__REQUIRED ACTION__
Recast the listing below as a numbered list with blank lines dropped, and omit the pictures from your answer.

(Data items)

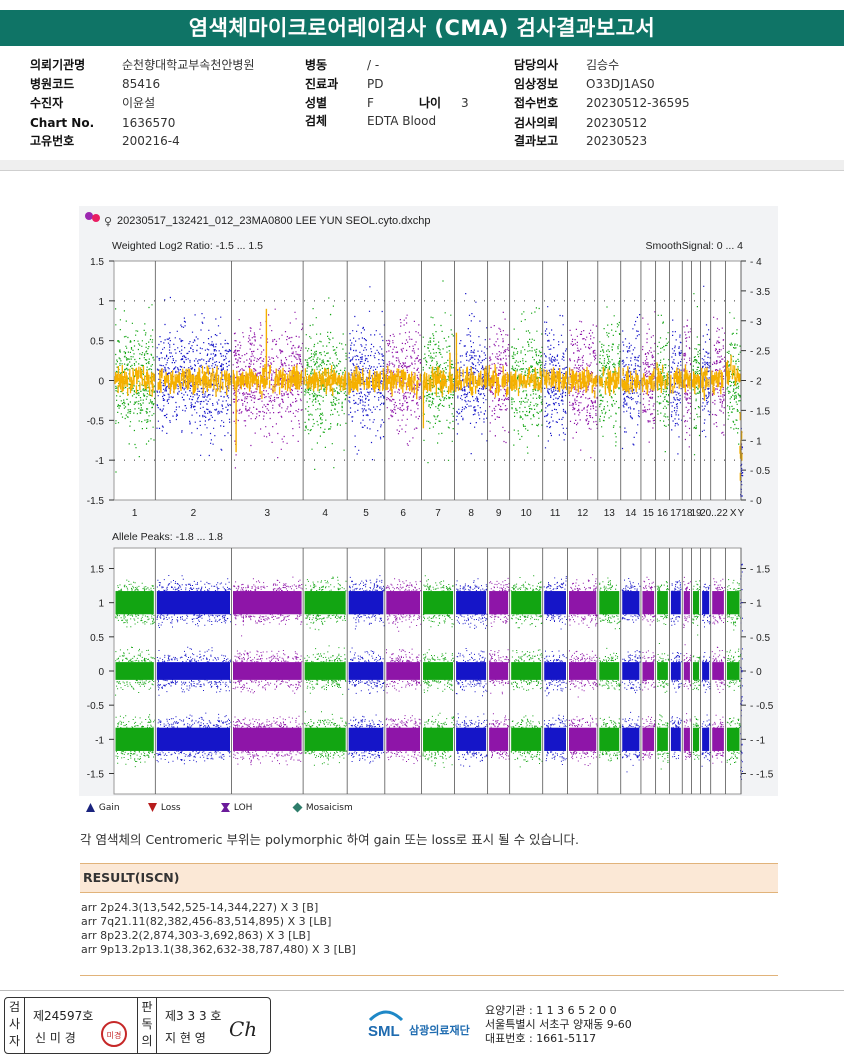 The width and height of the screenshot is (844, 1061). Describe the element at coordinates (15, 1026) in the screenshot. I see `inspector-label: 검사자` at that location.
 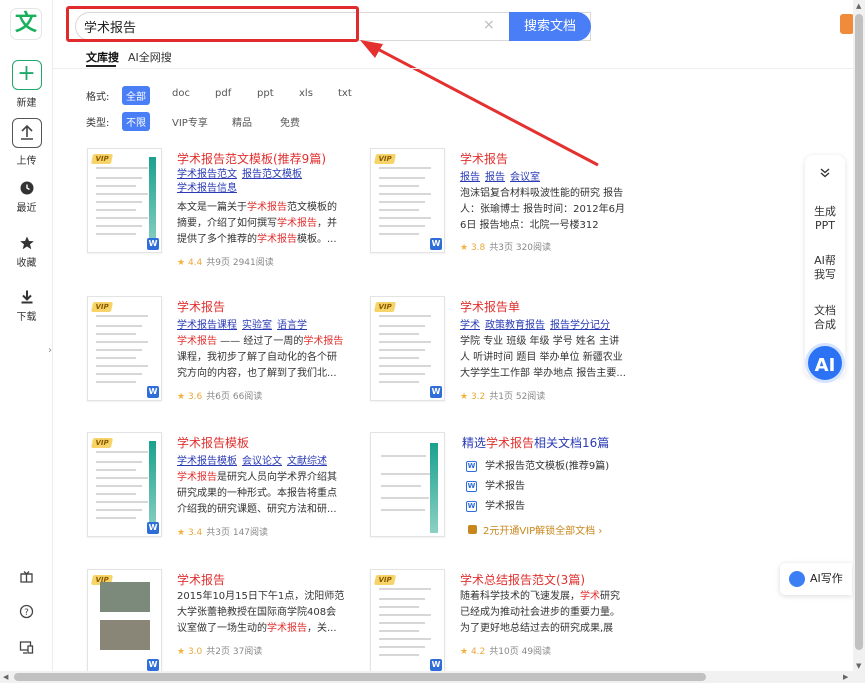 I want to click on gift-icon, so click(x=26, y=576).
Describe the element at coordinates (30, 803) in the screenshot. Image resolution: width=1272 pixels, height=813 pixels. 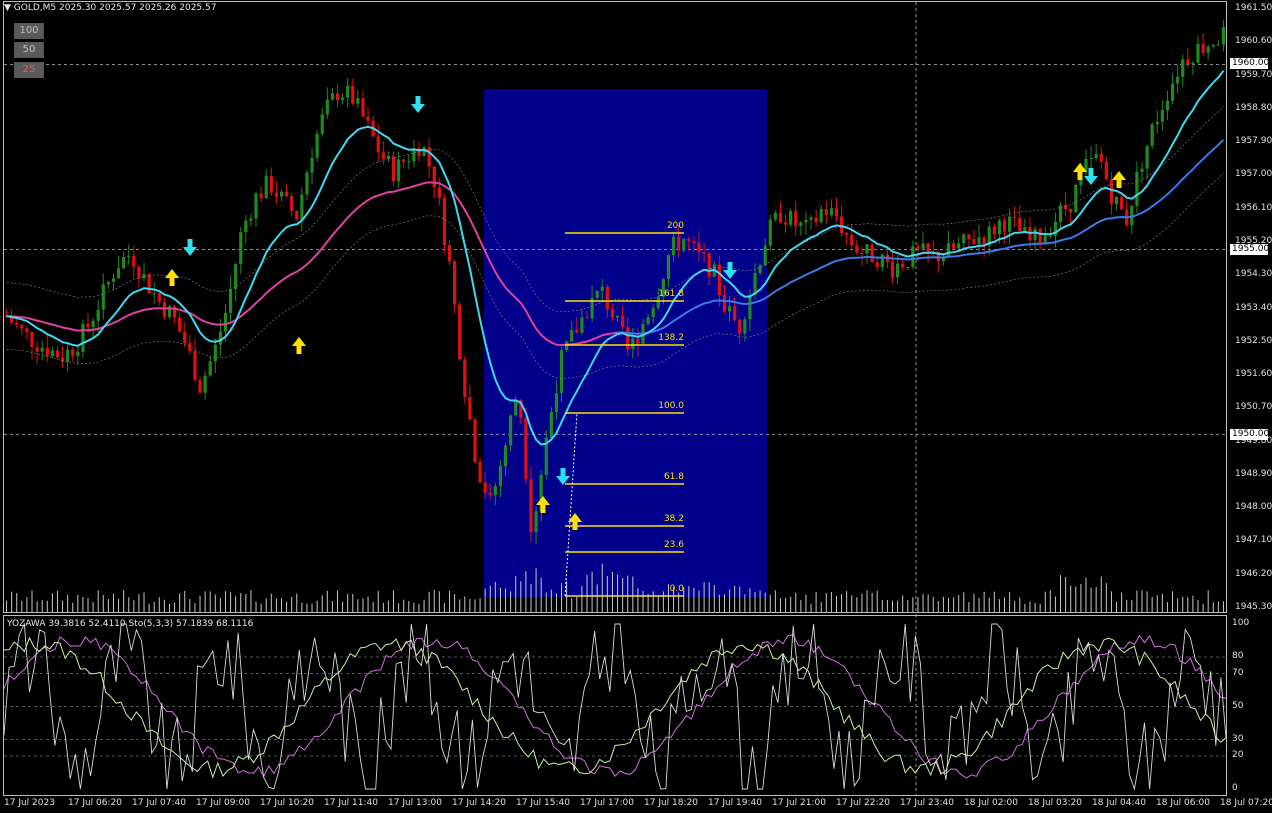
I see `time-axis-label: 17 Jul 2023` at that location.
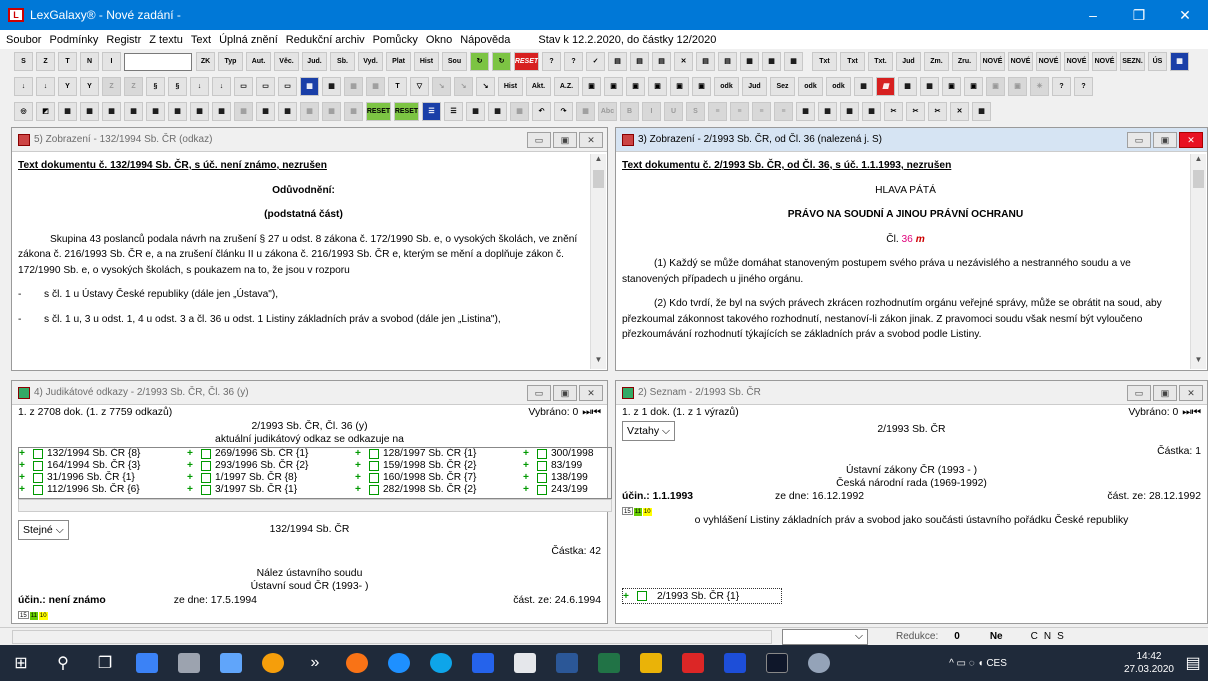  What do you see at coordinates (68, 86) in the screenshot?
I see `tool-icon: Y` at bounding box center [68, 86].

__SOLUTION TO THIS TASK__
1.  The width and height of the screenshot is (844, 1061). Describe the element at coordinates (15, 1026) in the screenshot. I see `inspector-label: 검사자` at that location.
2.   I want to click on gift-icon, so click(x=26, y=576).
3. Describe the element at coordinates (30, 803) in the screenshot. Image resolution: width=1272 pixels, height=813 pixels. 
4. I see `time-axis-label: 17 Jul 2023` at that location.
5.   What do you see at coordinates (68, 86) in the screenshot?
6. I see `tool-icon: Y` at bounding box center [68, 86].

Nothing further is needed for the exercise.